> Written task:
Rewrite the lines from the line with "At what coordinates should I click to accomplish: Open" to the line with "click(x=59, y=167)", substituting "button" for every occurrence of "icon" and leaving all else unchanged.

Extracted records
──────

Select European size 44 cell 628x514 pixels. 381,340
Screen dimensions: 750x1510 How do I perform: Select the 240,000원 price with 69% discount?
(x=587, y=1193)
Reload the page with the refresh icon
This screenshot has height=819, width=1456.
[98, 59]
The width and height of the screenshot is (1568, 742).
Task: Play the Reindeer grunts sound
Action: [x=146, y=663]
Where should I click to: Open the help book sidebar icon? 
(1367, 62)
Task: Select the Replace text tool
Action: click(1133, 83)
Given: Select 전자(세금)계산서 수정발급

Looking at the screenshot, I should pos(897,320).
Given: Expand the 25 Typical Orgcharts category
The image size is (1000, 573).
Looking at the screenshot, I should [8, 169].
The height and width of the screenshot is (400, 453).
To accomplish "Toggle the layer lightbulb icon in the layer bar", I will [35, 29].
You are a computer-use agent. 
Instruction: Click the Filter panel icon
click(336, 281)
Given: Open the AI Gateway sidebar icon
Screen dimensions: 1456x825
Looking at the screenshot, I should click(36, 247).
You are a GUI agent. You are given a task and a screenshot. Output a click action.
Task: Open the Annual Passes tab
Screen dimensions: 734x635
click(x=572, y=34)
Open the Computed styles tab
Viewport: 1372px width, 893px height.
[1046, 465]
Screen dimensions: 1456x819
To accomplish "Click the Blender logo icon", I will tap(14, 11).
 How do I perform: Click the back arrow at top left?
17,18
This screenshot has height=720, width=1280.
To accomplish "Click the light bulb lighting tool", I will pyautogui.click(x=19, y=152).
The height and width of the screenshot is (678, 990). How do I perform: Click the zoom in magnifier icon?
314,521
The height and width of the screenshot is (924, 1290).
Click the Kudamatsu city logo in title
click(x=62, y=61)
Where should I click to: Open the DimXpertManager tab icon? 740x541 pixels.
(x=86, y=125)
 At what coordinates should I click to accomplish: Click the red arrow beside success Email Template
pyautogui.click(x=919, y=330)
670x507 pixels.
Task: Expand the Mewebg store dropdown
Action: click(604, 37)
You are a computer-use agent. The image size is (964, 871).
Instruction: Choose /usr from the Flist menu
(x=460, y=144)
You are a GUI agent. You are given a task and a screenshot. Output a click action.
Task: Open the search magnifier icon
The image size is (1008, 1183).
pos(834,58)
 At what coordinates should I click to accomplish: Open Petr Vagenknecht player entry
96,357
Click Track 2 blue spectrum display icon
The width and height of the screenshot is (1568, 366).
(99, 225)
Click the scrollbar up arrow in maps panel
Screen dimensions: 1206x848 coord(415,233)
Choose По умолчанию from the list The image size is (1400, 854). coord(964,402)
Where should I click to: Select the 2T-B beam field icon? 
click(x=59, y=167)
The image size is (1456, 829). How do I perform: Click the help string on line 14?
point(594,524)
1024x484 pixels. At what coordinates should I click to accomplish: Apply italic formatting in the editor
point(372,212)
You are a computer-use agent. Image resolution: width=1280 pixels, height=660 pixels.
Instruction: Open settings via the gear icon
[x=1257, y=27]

──────

> Solution for this task:
 At what coordinates should I click to accomplish: Open Petr Vagenknecht player entry
96,357
Click Track 2 blue spectrum display button
The width and height of the screenshot is (1568, 366).
(99, 225)
Click the scrollbar up arrow in maps panel
Screen dimensions: 1206x848 coord(415,233)
Choose По умолчанию from the list The image size is (1400, 854). coord(964,402)
Where should I click to: Select the 2T-B beam field button? 
click(x=59, y=167)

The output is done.